Written problem | Return every one of the following items word for word, keeping each line unchanged.

Records |
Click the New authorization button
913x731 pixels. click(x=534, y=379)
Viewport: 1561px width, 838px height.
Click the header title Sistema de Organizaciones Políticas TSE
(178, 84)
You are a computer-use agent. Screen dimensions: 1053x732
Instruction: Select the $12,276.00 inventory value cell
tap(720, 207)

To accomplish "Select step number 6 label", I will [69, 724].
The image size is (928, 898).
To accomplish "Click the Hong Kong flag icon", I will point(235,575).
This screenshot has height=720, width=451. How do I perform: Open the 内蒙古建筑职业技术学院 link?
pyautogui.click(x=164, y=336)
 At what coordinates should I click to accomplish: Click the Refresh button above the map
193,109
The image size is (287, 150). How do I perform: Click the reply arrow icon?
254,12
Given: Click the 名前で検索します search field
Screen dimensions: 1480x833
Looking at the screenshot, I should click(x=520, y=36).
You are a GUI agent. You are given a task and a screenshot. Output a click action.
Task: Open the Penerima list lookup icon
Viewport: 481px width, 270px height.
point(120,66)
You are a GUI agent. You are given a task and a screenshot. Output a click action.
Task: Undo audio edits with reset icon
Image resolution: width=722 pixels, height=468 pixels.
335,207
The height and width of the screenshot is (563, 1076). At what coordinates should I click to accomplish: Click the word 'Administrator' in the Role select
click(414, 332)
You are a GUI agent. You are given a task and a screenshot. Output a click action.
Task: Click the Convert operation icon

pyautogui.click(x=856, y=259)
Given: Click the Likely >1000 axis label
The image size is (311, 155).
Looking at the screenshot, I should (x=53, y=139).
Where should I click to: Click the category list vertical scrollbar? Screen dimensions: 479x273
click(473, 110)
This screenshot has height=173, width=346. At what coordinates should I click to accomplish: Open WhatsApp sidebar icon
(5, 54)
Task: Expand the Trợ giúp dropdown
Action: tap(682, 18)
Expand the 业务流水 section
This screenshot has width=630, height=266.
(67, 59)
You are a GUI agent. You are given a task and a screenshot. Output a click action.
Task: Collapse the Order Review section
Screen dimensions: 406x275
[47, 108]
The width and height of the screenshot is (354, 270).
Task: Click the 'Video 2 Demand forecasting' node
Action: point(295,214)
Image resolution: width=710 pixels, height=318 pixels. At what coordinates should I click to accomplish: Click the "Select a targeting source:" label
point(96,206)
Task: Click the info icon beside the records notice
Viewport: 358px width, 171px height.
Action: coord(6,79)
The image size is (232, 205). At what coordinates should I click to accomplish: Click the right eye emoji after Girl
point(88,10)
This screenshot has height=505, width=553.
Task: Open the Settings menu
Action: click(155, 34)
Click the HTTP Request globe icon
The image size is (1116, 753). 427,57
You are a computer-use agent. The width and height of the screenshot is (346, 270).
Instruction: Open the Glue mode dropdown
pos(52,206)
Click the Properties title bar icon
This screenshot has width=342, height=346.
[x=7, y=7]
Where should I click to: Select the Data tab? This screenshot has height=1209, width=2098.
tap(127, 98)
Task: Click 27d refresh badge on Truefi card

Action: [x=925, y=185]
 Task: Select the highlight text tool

Task solution |
Click the New authorization button
913x731 pixels. click(x=534, y=379)
Viewport: 1561px width, 838px height.
Click the header title Sistema de Organizaciones Políticas TSE
(178, 84)
You are a computer-use agent. Screen dimensions: 1053x732
Instruction: Select the $12,276.00 inventory value cell
tap(720, 207)

To accomplish "Select step number 6 label", I will [69, 724].
The image size is (928, 898).
To accomplish "Click the Hong Kong flag icon", I will point(235,575).
This screenshot has height=720, width=451. How do I perform: Open the 内蒙古建筑职业技术学院 link?
pyautogui.click(x=164, y=336)
 At what coordinates should I click to accomplish: Click the Refresh button above the map
193,109
The image size is (287, 150). How do I perform: Click the reply arrow icon?
254,12
Given: Click the 名前で検索します search field
Screen dimensions: 1480x833
Looking at the screenshot, I should click(x=520, y=36).
You are a GUI agent. You are given a task and a screenshot. Output a click action.
Task: Open the Penerima list lookup icon
Viewport: 481px width, 270px height.
point(120,66)
You are a GUI agent. You are given a task and a screenshot. Output a click action.
Task: Undo audio edits with reset icon
Image resolution: width=722 pixels, height=468 pixels.
335,207
The height and width of the screenshot is (563, 1076). At what coordinates should I click to accomplish: Click the word 'Administrator' in the Role select
click(414, 332)
You are a GUI agent. You are given a task and a screenshot. Output a click action.
Task: Click the Convert operation icon

pyautogui.click(x=856, y=259)
Given: Click the Likely >1000 axis label
The image size is (311, 155).
Looking at the screenshot, I should (x=53, y=139).
Where should I click to: Click the category list vertical scrollbar? Screen dimensions: 479x273
click(473, 110)
This screenshot has height=173, width=346. At what coordinates should I click to accomplish: Open WhatsApp sidebar icon
(5, 54)
Task: Expand the Trợ giúp dropdown
Action: tap(682, 18)
Expand the 业务流水 section
This screenshot has width=630, height=266.
(67, 59)
You are a GUI agent. You are given a task and a screenshot. Output a click action.
Task: Collapse the Order Review section
Screen dimensions: 406x275
[47, 108]
The width and height of the screenshot is (354, 270).
Task: Click the 'Video 2 Demand forecasting' node
Action: point(295,214)
Image resolution: width=710 pixels, height=318 pixels. At what coordinates should I click to accomplish: Click the "Select a targeting source:" label
point(96,206)
Task: Click the info icon beside the records notice
Viewport: 358px width, 171px height.
Action: coord(6,79)
The image size is (232, 205). At what coordinates should I click to accomplish: Click the right eye emoji after Girl
point(88,10)
This screenshot has height=505, width=553.
Task: Open the Settings menu
Action: click(155, 34)
Click the HTTP Request globe icon
The image size is (1116, 753). 427,57
You are a computer-use agent. The width and height of the screenshot is (346, 270).
Instruction: Open the Glue mode dropdown
pos(52,206)
Click the Properties title bar icon
This screenshot has width=342, height=346.
[x=7, y=7]
Where should I click to: Select the Data tab? This screenshot has height=1209, width=2098.
tap(127, 98)
Task: Click 27d refresh badge on Truefi card

Action: [x=925, y=185]
 Task: Select the highlight text tool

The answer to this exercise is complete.